The artistic trends initiated by the Lorenzetti brothers had no followers. Siena’s workshops preferred to repeat the usual themes of virgins and aristocratic saints that certainly had unlimited clientele. At the end of the 14th century, the Sienese art only had two paths left to follow: one, to return to the study of Nature, or two, to die in the environment created by Duccio and Simone Martini.
However, there was much conceptual delicacy, compositional elegance and color quality in the works made by the series of painters of the school of Siena from the second half of the 14th century to the final years of the following century. It almost seems impossible that this delicacy and love for refined beauty could have been kept in a city continually shaken by wars, internal struggles, complots and uprisings, hunger and plague. However, during this period the richly decorated palaces of Siena’s merchants and bankers were built: the Salimbeni, the Tolomei, the Bonsignori, the Malavolti, the Piccolomini; and the artisan guilds saved money to commission the best artists with altarpieces for their employers: the leather dyers guild commissioned a splendid polyptych to Sassetta, the bakers guild to Matteo di Giovanni and the butchers guild to Giovanni di Paolo.
During this time, the Sienese school remained completely faithful to its medieval influences; only very few of some of the portentous novelties that appeared during the 15th century in Florence were applied to Sienese painting. But, despite this circumstance, those Sienese artists were able to exert an obvious influence in certain schools outside of Italy.
Taddeo di Bartolo and Stefano di Giovanni di Consolo, called Sassetta (ca.1392-1450 or 1451), are the most outstanding, together with the anonymous master who has come to be called Maestro dell ‘Osservanza a name taken from one of his works (dated 1436), and finally a painter who stood out for his intense poetry, Giovanni di Paolo. The so-called Sassetta died in 1450 or 1451 from pneumonia contracted while painting an Assumption of the Virgin at the top of the Porta Romana of Siena. This work was destroyed during World War II; but instead it have been conserved, though dismembered among three different museums, the paintings on wood of his masterpiece: the altarpiece of St. Francis for the church of Borgo San Sepolcro. This work shows that Sassetta, without abandoning the Gothic linearism of Simone Martini, assimilated the rational sense of space and the new forms brought by the Florentines. This allowed him to express with great imaginative freshness and with a special charm the colored spectacle of the world that in art characterizes the painters known as “primitives”.

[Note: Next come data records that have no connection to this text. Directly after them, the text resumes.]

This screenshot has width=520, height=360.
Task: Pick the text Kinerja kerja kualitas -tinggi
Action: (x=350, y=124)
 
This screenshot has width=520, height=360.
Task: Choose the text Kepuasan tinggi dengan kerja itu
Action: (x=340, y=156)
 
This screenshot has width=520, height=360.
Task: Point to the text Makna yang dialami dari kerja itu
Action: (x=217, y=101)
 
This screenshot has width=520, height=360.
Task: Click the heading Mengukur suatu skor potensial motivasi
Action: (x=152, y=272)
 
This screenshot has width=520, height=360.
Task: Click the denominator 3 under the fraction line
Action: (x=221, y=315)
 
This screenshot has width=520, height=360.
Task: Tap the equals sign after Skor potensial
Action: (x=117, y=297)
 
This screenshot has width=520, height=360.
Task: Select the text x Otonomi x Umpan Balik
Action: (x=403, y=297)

Less artistic personality, but an undeniable appeal, is shown in the works of the last two Sienese artists that we must mention here: Matteo di Giovanni and Sano di Pietro. Di Pietro was a fervent follower of St. Bernardino of Siena, whose figure often reproduced alongside that of the Madonna as well as scenes of him preaching. He had a quiet existence in Siena and died in 1481.

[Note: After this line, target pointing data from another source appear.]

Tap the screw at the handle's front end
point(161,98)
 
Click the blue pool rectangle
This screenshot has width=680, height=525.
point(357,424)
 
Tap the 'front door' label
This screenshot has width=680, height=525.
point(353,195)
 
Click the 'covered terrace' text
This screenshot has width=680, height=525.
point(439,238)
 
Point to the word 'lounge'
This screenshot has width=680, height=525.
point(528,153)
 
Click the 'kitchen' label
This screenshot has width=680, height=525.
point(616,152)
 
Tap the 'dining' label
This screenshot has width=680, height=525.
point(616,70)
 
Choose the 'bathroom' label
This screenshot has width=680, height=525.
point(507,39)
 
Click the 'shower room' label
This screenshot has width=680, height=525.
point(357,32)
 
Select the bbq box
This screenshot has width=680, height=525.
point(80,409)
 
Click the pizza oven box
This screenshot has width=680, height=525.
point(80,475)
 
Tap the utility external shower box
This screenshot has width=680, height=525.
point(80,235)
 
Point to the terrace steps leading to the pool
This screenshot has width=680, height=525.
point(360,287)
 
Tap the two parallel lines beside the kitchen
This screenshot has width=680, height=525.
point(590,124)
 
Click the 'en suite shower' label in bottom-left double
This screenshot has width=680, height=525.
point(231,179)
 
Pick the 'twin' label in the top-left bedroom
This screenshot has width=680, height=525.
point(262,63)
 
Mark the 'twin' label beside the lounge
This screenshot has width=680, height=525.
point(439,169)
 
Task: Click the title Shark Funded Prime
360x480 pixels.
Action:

Linear perspective: A system of creating an illusion of depth on a flat surface. All parallel lines (orthogonals) in a painting or drawing using this system converge in a single vanishing point on the composition’s horizon line. Linear perspective is thought to have been devised about 1415 by Italian Renaissance architect Filippo Brunelleschi and later documented by architect and writer Leon Battista Alberti in 1435 (Della Pittura). Linear perspective was likely evident to artists and architects in the ancient Greek and Roman periods, but no records exist from that time, and the practice was thus lost until the 15th century. The three components essential to the linear perspective system are orthogonals (parallel lines), the horizon line, and a vanishing point. So as to appear farther from the viewer, objects in the compositions are rendered increasingly smaller as they near the vanishing point.